* **Description of the task**
Please give back the listing below in full. Change nothing.

* **Task material**

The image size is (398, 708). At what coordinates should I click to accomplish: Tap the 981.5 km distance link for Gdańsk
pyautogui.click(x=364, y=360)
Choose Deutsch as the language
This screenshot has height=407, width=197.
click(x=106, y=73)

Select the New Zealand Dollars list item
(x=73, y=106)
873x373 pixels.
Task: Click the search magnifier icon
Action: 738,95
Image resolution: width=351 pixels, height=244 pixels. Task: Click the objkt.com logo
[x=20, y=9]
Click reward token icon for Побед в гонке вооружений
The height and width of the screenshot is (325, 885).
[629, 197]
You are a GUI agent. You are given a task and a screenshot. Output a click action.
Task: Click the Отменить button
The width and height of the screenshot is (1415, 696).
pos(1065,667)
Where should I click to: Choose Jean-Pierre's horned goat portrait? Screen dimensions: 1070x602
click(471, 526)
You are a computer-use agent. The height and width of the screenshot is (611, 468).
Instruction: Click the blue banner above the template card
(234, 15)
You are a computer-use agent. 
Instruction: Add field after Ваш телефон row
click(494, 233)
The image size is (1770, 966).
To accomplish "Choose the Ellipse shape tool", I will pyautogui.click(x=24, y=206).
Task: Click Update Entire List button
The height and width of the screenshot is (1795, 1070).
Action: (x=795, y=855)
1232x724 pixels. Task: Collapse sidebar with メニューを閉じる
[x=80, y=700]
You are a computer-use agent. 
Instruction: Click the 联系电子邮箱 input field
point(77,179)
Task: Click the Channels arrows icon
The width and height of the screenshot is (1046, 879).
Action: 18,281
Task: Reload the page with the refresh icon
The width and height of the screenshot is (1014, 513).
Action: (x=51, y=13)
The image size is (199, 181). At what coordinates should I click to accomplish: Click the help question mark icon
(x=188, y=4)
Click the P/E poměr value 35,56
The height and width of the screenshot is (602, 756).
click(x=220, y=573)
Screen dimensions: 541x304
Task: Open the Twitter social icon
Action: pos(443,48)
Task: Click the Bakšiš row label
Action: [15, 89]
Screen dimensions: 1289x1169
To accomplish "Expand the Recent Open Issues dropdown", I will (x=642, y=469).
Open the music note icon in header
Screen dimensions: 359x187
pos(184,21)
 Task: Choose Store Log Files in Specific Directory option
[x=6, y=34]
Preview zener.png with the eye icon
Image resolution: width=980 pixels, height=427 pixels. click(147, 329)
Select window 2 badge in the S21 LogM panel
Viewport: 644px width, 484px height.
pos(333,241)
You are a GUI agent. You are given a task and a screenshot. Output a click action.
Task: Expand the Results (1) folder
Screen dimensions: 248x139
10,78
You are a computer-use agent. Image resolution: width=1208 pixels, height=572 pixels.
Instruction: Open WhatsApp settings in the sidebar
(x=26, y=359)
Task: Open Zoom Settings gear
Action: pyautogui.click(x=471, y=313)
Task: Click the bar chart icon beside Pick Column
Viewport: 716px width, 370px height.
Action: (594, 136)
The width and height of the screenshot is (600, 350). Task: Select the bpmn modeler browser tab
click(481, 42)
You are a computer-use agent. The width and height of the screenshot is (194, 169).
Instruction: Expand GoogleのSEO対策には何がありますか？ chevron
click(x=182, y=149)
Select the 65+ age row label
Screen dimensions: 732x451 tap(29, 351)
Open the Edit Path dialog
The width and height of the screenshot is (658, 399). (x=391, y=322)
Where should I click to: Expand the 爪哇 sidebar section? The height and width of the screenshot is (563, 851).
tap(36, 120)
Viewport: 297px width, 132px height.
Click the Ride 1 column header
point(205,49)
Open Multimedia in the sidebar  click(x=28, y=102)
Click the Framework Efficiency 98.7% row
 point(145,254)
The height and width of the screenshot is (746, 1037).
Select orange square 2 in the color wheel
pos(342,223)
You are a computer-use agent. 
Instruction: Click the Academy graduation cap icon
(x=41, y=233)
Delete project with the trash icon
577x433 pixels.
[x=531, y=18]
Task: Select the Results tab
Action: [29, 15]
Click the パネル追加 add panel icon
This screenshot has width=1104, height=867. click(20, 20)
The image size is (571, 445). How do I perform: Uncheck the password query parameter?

* **Answer to the exercise**
The image size is (398, 708). At what coordinates should I click to accomplish: Tap the 981.5 km distance link for Gdańsk
pyautogui.click(x=364, y=360)
Choose Deutsch as the language
This screenshot has height=407, width=197.
click(x=106, y=73)

Select the New Zealand Dollars list item
(x=73, y=106)
873x373 pixels.
Task: Click the search magnifier icon
Action: 738,95
Image resolution: width=351 pixels, height=244 pixels. Task: Click the objkt.com logo
[x=20, y=9]
Click reward token icon for Побед в гонке вооружений
The height and width of the screenshot is (325, 885).
[629, 197]
You are a GUI agent. You are given a task and a screenshot. Output a click action.
Task: Click the Отменить button
The width and height of the screenshot is (1415, 696).
pos(1065,667)
Where should I click to: Choose Jean-Pierre's horned goat portrait? Screen dimensions: 1070x602
click(471, 526)
You are a computer-use agent. The height and width of the screenshot is (611, 468).
Instruction: Click the blue banner above the template card
(234, 15)
You are a computer-use agent. 
Instruction: Add field after Ваш телефон row
click(494, 233)
The image size is (1770, 966).
To accomplish "Choose the Ellipse shape tool", I will pyautogui.click(x=24, y=206).
Task: Click Update Entire List button
The height and width of the screenshot is (1795, 1070).
Action: (x=795, y=855)
1232x724 pixels. Task: Collapse sidebar with メニューを閉じる
[x=80, y=700]
You are a computer-use agent. 
Instruction: Click the 联系电子邮箱 input field
point(77,179)
Task: Click the Channels arrows icon
The width and height of the screenshot is (1046, 879).
Action: 18,281
Task: Reload the page with the refresh icon
The width and height of the screenshot is (1014, 513).
Action: (x=51, y=13)
The image size is (199, 181). At what coordinates should I click to accomplish: Click the help question mark icon
(x=188, y=4)
Click the P/E poměr value 35,56
The height and width of the screenshot is (602, 756).
click(x=220, y=573)
Screen dimensions: 541x304
Task: Open the Twitter social icon
Action: pos(443,48)
Task: Click the Bakšiš row label
Action: [15, 89]
Screen dimensions: 1289x1169
To accomplish "Expand the Recent Open Issues dropdown", I will (x=642, y=469).
Open the music note icon in header
Screen dimensions: 359x187
pos(184,21)
 Task: Choose Store Log Files in Specific Directory option
[x=6, y=34]
Preview zener.png with the eye icon
Image resolution: width=980 pixels, height=427 pixels. click(147, 329)
Select window 2 badge in the S21 LogM panel
Viewport: 644px width, 484px height.
pos(333,241)
You are a GUI agent. You are given a task and a screenshot. Output a click action.
Task: Expand the Results (1) folder
Screen dimensions: 248x139
10,78
You are a computer-use agent. Image resolution: width=1208 pixels, height=572 pixels.
Instruction: Open WhatsApp settings in the sidebar
(x=26, y=359)
Task: Open Zoom Settings gear
Action: pyautogui.click(x=471, y=313)
Task: Click the bar chart icon beside Pick Column
Viewport: 716px width, 370px height.
Action: (594, 136)
The width and height of the screenshot is (600, 350). Task: Select the bpmn modeler browser tab
click(481, 42)
You are a computer-use agent. The width and height of the screenshot is (194, 169).
Instruction: Expand GoogleのSEO対策には何がありますか？ chevron
click(x=182, y=149)
Select the 65+ age row label
Screen dimensions: 732x451 tap(29, 351)
Open the Edit Path dialog
The width and height of the screenshot is (658, 399). (x=391, y=322)
Where should I click to: Expand the 爪哇 sidebar section? The height and width of the screenshot is (563, 851).
tap(36, 120)
Viewport: 297px width, 132px height.
Click the Ride 1 column header
point(205,49)
Open Multimedia in the sidebar  click(x=28, y=102)
Click the Framework Efficiency 98.7% row
 point(145,254)
The height and width of the screenshot is (746, 1037).
Select orange square 2 in the color wheel
pos(342,223)
You are a computer-use agent. 
Instruction: Click the Academy graduation cap icon
(x=41, y=233)
Delete project with the trash icon
577x433 pixels.
[x=531, y=18]
Task: Select the Results tab
Action: [29, 15]
Click the パネル追加 add panel icon
This screenshot has width=1104, height=867. click(20, 20)
The image size is (571, 445). How do I perform: Uncheck the password query parameter?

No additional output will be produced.